Two fundamental mistakes occur in collection. First, starting with the wrong question (or no question at all) is probably the largest mistake. If you start with a flawed premise or foundation, everything you build on top of that will be corrupted. For example, “what is the ROI of social media?” would be a flawed question for a non-monetary outcome, since ROI is a financial equation. The better question in that situation would be, “what was social media’s contribution to the outcome?”.

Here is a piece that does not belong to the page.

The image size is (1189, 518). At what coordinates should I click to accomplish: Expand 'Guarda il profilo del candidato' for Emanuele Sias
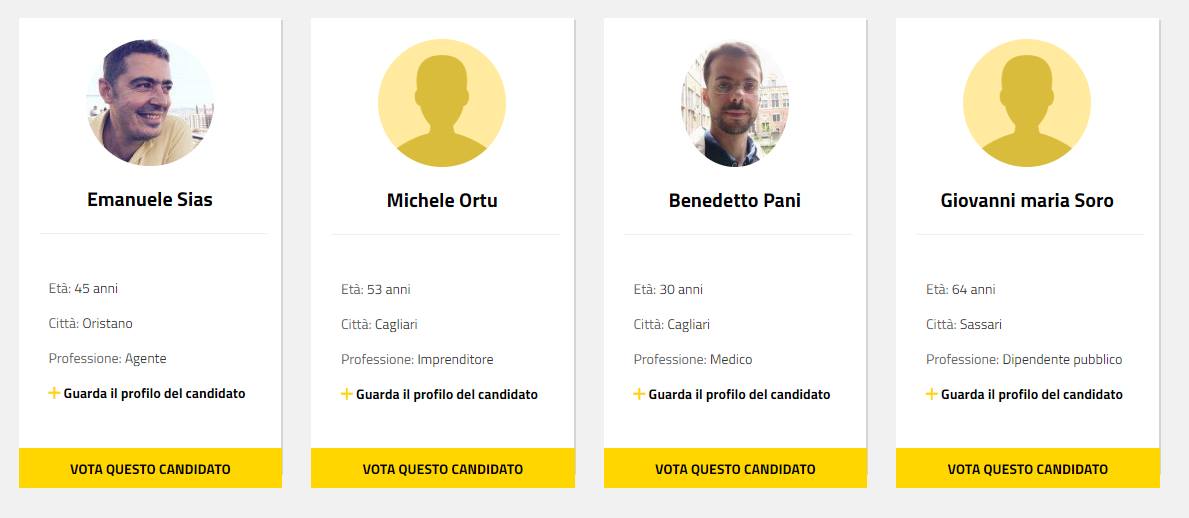(154, 393)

The second mistake is collecting the wrong data. This can occur for any number of reasons, from biases in collection to simply getting data about the wrong things. Again, if you ask about the ROI of social media and you’re collecting data about anything except the investment and the return, you’re not collecting the right data.

Analysis

The biggest mistake in analysis is… not doing analysis. An awful lot of people lack data analysis skills and as such, they simply dump data on their problem and hope that someone else can pick out the pieces that are important. It’s akin to wanting to cook a nice dinner but having no idea how to cook, so you just dump all the ingredients on the table and hope it’s edible. The remedy is simple, if not easy: learn to do data analysis with tried and true methods. Take a statistics course in iTunes U for free – there are several excellent ones from HEC and the Saylor Foundation that would be worth your time.

Insight

If deciding on a course of action is the fundamental goal of insight, then deciding on the wrong course of action would be how to break your data lifecycle. This comes from two principle sources. First, if your collection is bad and your analysis is bad, then you’re going to develop incorrect insights and conclude a wrong course of action. That’s fixable by being rigorous in your data collection and analysis.

The second insight mistake is more insidious and painful: having a pre-determined action and trying to massage your data, analysis, and insights to fit that pre-ordained conclusion. If you’re in a situation like that, be intellectually honest with yourself and others and simply say what the course of action is. It’ll save you tremendous amounts of time, effort, and labor by not having to massage existing data to support your conclusion.

Action

There isn’t much that can go wrong with action that isn’t based on flaws earlier in the lifecycle, except for you to not do what you’d set out to do and what your data, analysis, and insights support. This is certainly a very real possibility! A corporate mandate may arrive from on high that changes your priorities or alters your resources, leading you to not do what you intended. In a case like that, you’ll lack subsequent data for future analysis and will likely have to start over.

I hope this two part look at the data lifecycle gives you some help in examining how you and your organization use data, and helps to fill in some gaps.